| Work to be completed |
Go to the line in the data below that contains "Click the 已受理". Write it out exactly, along with every later line through the last, and nothing else.

[Stored entries]
━━━━━━
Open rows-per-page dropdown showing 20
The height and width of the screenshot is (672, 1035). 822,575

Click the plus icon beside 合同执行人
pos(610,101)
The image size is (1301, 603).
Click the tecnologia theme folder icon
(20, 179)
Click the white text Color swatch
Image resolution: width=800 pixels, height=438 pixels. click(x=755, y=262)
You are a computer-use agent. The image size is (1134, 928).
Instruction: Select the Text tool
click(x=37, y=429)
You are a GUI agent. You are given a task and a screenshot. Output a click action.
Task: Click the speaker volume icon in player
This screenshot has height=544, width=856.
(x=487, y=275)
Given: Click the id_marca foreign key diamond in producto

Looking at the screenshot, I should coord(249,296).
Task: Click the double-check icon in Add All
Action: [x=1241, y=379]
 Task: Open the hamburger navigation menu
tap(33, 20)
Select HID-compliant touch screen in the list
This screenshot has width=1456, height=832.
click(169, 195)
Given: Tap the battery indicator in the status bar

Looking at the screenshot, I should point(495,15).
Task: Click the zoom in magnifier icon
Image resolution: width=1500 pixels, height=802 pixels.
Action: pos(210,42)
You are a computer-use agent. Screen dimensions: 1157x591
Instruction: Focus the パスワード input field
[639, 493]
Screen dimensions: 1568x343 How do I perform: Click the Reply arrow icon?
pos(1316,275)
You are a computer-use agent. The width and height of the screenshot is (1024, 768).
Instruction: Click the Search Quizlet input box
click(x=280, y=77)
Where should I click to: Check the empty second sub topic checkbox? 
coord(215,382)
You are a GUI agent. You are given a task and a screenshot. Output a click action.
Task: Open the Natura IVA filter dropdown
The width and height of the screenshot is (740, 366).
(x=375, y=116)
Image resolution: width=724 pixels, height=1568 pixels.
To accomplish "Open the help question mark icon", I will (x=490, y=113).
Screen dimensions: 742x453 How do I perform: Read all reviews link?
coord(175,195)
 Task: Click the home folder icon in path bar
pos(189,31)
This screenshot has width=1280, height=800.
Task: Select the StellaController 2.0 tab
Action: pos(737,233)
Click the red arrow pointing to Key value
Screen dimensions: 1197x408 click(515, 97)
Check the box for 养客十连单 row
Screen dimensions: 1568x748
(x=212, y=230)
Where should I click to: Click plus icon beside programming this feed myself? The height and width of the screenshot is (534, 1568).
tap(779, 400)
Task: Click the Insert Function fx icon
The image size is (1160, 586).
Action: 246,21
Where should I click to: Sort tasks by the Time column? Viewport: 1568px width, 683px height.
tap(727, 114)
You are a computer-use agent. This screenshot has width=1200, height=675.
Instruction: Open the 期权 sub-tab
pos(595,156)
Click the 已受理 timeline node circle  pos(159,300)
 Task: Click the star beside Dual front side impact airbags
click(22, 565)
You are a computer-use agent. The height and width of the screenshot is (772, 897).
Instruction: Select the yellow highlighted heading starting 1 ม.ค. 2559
━━━━━━
| Task response |
Click the 已受理 timeline node circle  pos(159,300)
 Task: Click the star beside Dual front side impact airbags
click(22, 565)
You are a computer-use agent. The height and width of the screenshot is (772, 897).
Instruction: Select the yellow highlighted heading starting 1 ม.ค. 2559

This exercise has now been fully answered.